How does the #ID field work?

zhangwei2015 / IMonitor

This script use to analyze the immune repertoire sequenced by high throughtput sequencing

24 stars 13 forks source link

How does the #ID field work? #1

Closed darth-donut closed 7 years ago

darth-donut commented 7 years ago

In .structure.gz file, the first field #ID has values cp. Initially, I've assumed that since all values of cp starts from cp1 .. n, cp1 implies first read and cpN implies the Nth read.

However, there's a point in the file where cpN actually means N-1th read, and another point in the file where cpN implies the N+1th read. I got to know this because I had a reference file, where I can compare the VDJ and CDR3 assignments.
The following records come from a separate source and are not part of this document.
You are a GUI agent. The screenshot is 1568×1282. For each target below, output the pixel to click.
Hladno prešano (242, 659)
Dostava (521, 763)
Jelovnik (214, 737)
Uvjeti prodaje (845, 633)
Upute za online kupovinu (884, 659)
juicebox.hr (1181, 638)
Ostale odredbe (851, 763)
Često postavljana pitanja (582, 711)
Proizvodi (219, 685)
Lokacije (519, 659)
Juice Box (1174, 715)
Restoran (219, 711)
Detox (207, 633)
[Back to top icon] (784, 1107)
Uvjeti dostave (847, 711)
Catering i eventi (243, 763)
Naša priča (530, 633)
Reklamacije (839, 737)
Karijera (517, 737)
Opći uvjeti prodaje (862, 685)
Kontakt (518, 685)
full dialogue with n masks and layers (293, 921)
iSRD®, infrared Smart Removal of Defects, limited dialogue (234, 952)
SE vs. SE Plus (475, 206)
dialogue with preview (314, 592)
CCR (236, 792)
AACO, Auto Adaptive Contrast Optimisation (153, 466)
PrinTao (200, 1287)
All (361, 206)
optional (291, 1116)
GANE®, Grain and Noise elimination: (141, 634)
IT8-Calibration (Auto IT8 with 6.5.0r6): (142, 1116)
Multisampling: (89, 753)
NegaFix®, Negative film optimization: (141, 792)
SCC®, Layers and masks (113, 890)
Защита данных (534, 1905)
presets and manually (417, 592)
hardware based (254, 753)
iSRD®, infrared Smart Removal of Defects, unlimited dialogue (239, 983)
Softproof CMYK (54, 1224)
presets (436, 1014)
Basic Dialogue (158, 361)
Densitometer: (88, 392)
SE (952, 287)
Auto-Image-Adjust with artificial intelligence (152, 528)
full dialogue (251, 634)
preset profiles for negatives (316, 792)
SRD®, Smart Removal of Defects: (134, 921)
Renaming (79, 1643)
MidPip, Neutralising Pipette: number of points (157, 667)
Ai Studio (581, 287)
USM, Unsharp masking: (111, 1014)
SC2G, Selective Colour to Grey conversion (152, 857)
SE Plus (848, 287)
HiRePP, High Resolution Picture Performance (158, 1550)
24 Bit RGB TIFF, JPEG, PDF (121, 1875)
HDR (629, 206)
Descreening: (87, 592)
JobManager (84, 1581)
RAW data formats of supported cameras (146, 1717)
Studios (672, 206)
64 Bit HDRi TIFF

Question is, how does the #ID field work? The numbers don't work as I think they do.

Cheers, Harry

zhangwei2015 commented 7 years ago

Dear Harry,

In .structure.gz file, the first field #ID has values cp. cp# , starts from cp1..n, cp1 implies first read and cpN implies the Nth read. For example, if you have 1000 (paired-end) reads, the #ID will be cp1,...,cp1000.

Actually, you can check the file "*.change_id.backup.gz"(in the Result directory) to find the relationship between raw reads ID and the new ID(cp#).

If you still have some problems, please let me know!

Best Regards! Wei

darth-donut commented 7 years ago

I see, I'll look at *.change-id.backup.gz for the ids then. Because my initial assumtion was true, as you've confirmed that cpN implies Nth read, but using my reference data, it seems like at some point, it switches to N+1 (i.e. cp1000 was actually the 1001th read), and later on N+2. I have yet to see N+3, but it might be because my data isn't large enough (there were 500k reads).